In the world of technical analysis, most traders look for clear signals. They want a pattern that says, "the price is definitely going up," or "it is time to sell." However, the market isn't always that cooperative. Sometimes, the price enters a state of equilibrium where buyers and sellers are perfectly matched.
This is where bilateral chart patterns come into play. Unlike bullish or bearish patterns, bilateral patterns are neutral. They don't tell you which way the price will go; they tell you that a massive move is coming, but the direction is still up for grabs.
Why Bilateral Patterns Matter
Think of a bilateral pattern like a coiled spring. The price is being squeezed into a tighter and tighter range. Eventually, that spring has to snap. While they are trickier to trade than standard trend patterns, they offer some of the most explosive breakout opportunities if you know how to wait for confirmation.

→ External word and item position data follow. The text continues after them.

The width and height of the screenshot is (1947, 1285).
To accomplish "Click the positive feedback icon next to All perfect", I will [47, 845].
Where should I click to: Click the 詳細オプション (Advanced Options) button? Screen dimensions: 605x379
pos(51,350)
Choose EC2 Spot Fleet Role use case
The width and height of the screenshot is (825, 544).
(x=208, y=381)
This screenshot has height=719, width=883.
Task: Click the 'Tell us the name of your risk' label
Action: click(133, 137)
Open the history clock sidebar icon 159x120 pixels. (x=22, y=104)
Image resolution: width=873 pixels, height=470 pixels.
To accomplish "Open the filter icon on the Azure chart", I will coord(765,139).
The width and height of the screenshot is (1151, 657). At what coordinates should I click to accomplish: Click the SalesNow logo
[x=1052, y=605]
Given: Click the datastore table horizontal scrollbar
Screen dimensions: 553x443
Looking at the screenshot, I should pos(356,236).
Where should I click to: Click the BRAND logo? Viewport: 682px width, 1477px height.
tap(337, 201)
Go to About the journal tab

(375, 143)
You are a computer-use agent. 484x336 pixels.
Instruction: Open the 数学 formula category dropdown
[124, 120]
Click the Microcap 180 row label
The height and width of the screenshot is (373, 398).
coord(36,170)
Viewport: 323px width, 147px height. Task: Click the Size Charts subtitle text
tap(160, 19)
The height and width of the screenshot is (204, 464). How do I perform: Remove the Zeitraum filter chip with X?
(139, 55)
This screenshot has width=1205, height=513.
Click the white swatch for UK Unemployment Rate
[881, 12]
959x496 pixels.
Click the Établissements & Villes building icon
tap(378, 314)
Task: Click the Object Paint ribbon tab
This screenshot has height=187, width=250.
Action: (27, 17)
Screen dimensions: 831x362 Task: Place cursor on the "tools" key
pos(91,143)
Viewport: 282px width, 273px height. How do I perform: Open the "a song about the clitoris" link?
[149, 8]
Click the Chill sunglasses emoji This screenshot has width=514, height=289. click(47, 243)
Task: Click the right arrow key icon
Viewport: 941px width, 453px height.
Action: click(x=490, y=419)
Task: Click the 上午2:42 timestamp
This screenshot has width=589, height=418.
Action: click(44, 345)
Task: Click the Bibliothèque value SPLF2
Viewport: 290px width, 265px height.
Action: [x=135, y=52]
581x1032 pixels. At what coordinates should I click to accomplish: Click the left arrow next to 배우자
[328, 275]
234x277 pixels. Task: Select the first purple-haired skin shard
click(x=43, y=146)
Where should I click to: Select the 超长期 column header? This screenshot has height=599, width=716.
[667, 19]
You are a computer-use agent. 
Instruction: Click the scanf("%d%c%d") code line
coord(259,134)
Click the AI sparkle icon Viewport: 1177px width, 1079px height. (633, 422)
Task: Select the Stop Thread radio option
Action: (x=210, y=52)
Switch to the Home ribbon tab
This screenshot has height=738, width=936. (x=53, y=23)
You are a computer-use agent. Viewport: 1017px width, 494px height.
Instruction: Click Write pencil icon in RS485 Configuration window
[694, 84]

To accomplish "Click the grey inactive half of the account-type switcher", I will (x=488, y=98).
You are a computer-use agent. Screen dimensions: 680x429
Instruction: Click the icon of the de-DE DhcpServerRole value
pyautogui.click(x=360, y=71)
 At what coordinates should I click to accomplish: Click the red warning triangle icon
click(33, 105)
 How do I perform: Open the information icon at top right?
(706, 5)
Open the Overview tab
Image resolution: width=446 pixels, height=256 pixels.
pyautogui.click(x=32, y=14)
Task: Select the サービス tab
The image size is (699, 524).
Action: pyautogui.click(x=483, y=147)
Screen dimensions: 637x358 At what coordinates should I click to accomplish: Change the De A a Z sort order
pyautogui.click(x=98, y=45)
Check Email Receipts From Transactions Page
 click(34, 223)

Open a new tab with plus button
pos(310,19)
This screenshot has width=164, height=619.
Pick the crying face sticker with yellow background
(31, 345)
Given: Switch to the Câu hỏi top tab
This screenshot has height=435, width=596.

The Trading Box: Rectangles
A rectangle occurs when the price gets stuck between two horizontal levels. It bounces off a ceiling (resistance) and a floor (support) without making any real progress in either direction.
Traders often view rectangles as a "tug of war." While they are technically neutral, they often act as a breather for the previous trend. In a bull market, a rectangle often breaks to the upside. In a bear market, it usually breaks to the downside. However, because it is bilateral, you must wait for the price to actually close outside the box before placing a trade.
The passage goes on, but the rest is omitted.